Coaches are leaders and problem-solvers — whether you have the title of "coach" or or not, if you make money by enabling someone's performance, you're a coach.
As such, your job is to communicate effectively, introduce and model empowered behavior, inspire your clients, and paint a picture of what high performance looks like for them.
When you do this well, your clients function and perform at the highest levels. Doing it poorly can result in low morale, low performance, and boatloads of frustration.
Really good coaches help their clients show up as the best versions of themselves through framing.
For example, when coaches communicate that they believe their client can accomplish great things, they believe it and deliver.
OMG! Could it really be that simple?
That's not the complete picture, but it does set your interaction up for success.
It's called the Pygmalion effect, a psychological phenomenon in which high expectations lead to improved performance. It originated with the work of psychologists Robert Rosenthal and Lenore Jacobson, who found that teachers’ expectations of their students affect the students’ performance.
On the other hand, when expectations are low, the client's performance lags, known as the golem effect.
In her book "Captivate," Vanessa Van Edwards talks about the highlighting frame. She defines it as “truly expecting the best from people and helping everyone in your life perform, act, and show up as the best, most honest version of themselves.”
As coaches highlight their clients while framing the engagement, it encourages the best out of each client.
When coaches set disempowering frames, or don’t set frames at all, it can lead to challenges and requires course correction… Let’s explore these two further:
First, disempowering frames. These result from too little conversation and direction on the front end.
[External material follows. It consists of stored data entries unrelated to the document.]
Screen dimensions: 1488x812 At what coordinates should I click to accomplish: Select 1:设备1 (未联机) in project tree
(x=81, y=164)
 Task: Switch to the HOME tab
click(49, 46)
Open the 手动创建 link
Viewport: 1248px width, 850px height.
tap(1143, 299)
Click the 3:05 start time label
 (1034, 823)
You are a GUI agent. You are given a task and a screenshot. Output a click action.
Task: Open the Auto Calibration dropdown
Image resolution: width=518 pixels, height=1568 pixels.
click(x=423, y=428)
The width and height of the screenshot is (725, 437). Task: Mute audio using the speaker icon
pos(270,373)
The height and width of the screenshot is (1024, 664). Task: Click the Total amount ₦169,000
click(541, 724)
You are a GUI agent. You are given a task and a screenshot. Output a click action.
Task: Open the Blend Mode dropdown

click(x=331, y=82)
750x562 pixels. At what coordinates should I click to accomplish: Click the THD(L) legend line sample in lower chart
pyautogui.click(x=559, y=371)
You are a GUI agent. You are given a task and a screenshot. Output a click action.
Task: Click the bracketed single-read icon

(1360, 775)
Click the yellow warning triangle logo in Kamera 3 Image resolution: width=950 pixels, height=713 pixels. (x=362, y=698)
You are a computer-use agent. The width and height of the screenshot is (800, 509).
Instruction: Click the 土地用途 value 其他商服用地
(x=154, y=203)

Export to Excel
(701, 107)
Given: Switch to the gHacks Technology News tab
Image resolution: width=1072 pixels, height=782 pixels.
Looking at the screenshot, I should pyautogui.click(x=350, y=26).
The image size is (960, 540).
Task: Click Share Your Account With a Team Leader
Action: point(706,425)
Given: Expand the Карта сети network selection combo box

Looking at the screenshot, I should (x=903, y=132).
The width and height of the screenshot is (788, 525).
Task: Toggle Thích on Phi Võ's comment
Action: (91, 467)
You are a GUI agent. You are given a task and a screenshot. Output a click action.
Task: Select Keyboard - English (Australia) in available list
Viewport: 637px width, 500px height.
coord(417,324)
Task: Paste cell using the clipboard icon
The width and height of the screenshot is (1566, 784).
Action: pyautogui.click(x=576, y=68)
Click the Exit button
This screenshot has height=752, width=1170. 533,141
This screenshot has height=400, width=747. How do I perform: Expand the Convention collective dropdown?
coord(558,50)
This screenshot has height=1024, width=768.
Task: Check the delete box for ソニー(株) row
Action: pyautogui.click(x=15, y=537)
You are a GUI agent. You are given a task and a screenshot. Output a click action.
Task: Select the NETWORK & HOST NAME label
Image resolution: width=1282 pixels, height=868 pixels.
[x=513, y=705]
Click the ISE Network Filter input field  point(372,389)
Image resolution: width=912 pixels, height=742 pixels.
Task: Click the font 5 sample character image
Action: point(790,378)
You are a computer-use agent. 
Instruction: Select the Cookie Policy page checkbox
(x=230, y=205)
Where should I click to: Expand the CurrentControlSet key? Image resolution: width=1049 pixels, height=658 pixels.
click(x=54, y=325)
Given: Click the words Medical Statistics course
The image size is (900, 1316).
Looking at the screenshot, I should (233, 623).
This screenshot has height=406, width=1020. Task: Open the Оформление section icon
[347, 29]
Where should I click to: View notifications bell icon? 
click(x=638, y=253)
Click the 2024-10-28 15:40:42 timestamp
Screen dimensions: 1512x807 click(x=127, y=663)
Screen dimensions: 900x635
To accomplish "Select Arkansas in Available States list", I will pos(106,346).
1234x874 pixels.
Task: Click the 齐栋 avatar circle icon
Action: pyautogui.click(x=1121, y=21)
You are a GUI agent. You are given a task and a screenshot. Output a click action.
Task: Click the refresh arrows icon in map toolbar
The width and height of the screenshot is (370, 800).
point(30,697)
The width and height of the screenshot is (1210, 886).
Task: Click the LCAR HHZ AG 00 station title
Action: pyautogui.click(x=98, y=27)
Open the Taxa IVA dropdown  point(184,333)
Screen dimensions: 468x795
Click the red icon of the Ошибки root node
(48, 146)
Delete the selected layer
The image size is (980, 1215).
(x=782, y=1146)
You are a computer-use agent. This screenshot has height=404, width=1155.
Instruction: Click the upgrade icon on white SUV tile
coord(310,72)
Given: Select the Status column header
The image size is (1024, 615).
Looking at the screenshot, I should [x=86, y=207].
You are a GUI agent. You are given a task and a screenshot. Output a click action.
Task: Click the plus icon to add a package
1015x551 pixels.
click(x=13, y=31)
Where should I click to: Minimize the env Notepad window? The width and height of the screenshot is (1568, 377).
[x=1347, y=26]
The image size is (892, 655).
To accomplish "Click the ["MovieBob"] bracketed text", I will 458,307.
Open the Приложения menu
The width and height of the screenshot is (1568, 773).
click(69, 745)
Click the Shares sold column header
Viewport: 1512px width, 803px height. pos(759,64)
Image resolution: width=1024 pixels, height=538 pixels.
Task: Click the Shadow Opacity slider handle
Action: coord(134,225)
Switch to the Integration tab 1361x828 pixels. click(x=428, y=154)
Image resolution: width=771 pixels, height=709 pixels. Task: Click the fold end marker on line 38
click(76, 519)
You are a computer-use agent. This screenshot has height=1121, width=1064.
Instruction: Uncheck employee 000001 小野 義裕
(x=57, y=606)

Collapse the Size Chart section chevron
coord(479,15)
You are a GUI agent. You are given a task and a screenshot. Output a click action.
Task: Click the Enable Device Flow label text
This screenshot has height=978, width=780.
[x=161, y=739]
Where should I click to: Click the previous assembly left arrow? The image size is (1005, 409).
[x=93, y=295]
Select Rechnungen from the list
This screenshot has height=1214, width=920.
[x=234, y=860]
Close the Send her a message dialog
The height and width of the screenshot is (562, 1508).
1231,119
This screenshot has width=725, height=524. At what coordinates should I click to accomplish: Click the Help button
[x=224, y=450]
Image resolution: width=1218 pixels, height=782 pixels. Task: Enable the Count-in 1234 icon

A good way to avoid this is to start setting the foundation during a call to evaluate fit. Then, if the client decides to enroll in your program and start hitting results earlier than expected, they are pleasantly surprised.
Second, a frameless engagement happens when the coach fails to define the context and bounds of the engagement. This can be disastrous because the client isn't equipped to make sense of what's happening during the engagement.
But of course, you'd never do any of that, right? After all, you're a kick-ass leader... otherwise you wouldn't be subscribed to dailyNLP... right?
So it's clear to you how important framing is to your clients' success. If you know how to frame engagements powerfully, you enable them to perform up to the standards you’ve set out right from the get-go.